タイトルにある「第三国協力」とは、聞き慣れない言葉だ。「一帯一路」のイメージが、中国の「債務漬け」と同意語になってしまった関係で、あえて忌避したようだ。世界中で、「一帯一路」の持つ中国の「新植民地主義」イメージが定着している結果だ。

 

日本が、あえて「火中の栗を拾う」必要もないわけで、「一帯一路」とは一線を引いて、日本の清新なイメージで「一帯一路」の再構築に取り組む。中国にとっては、これ以上はないありがたい話なのだ。

 

(6)「日中両政府は9月25日、北京で第三国での経済協力を推進する官民合同委員会の初会合を開いた。10月下旬に予定する安倍晋三首相の訪中時に具体的な協力プロジェクトを打ち出すための準備の一環。日本側は中国の経済支援に対す『新植民地主義』批判を踏まえ、相手国の財政健全性への配慮や透明性の確保など4条件を念押しした」

 

後のパラグラフに出てくる4条件は、これまでの「一帯一路」にはない明確な融資基準である。返済能力やプロジェクトの採算性という基本が重視されている。

 

(7)「中国には習近平(シー・ジンピン)国家主席が主導する広域経済圏構想『一帯一路』に関わるインフラ整備で日本と協力したい思惑がある。一方で、国際社会には『一帯一路』は中国の勢力拡大の手段との警戒がある。特に相手国に過剰債務を負わせ、影響力を強める手法には批判が多い。このため日本側は『一帯一路』には言及せず、『第三国での協力』との表現を使用」

 

「一帯一路」には悪いイメージが付いてしまった。これから離れるために、「第三国での協力」という言葉を使うことになった。中国にとっては、耳の痛い話であろうが、この際、覇権意識を捨てるべきだ。孫文は、『三民主義』(1905年)で中国が「覇道」(争い)を選ばず、「王道」(協調)を歩むと強調した。

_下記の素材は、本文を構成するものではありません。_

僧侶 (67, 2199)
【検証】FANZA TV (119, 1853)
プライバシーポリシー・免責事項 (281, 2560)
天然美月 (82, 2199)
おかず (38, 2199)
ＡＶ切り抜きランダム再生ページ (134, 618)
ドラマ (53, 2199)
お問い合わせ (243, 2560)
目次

現在の中国にとって必要なことは、孫文思想の実現である。中国は有史以来、「覇道」を求めて版図を拡大させてきた。これでは、多くの国から反発を受ける。「一帯一路」が無残な結果になったのは、この「覇道」が災いしている。「第三国での協力」とは、「王道」を歩めというシグナルなのだ。

 

(8)「会合では政府として後押しする案件として、

    相手国の財政の健全性

    開放性

    透明性

    経済合理性

以上の4条件を満たすことが必要としている。首相訪中時に協力案を成果として打ち出すにあたり、対中強硬姿勢を強める米国など国際社会からの懸念に配慮した形だ。出席者によると中国側は『相手国とのウィンウィンの関係が重要だ』との表現で応じた」

 

前記の4条件を揃った場合、日中が融資するという。これによって、中国による相手国への政治的な影響力はゼロ同然となる。「一帯一路」を中止するより、中国のメンツが立つので「まだまし」ということであろう。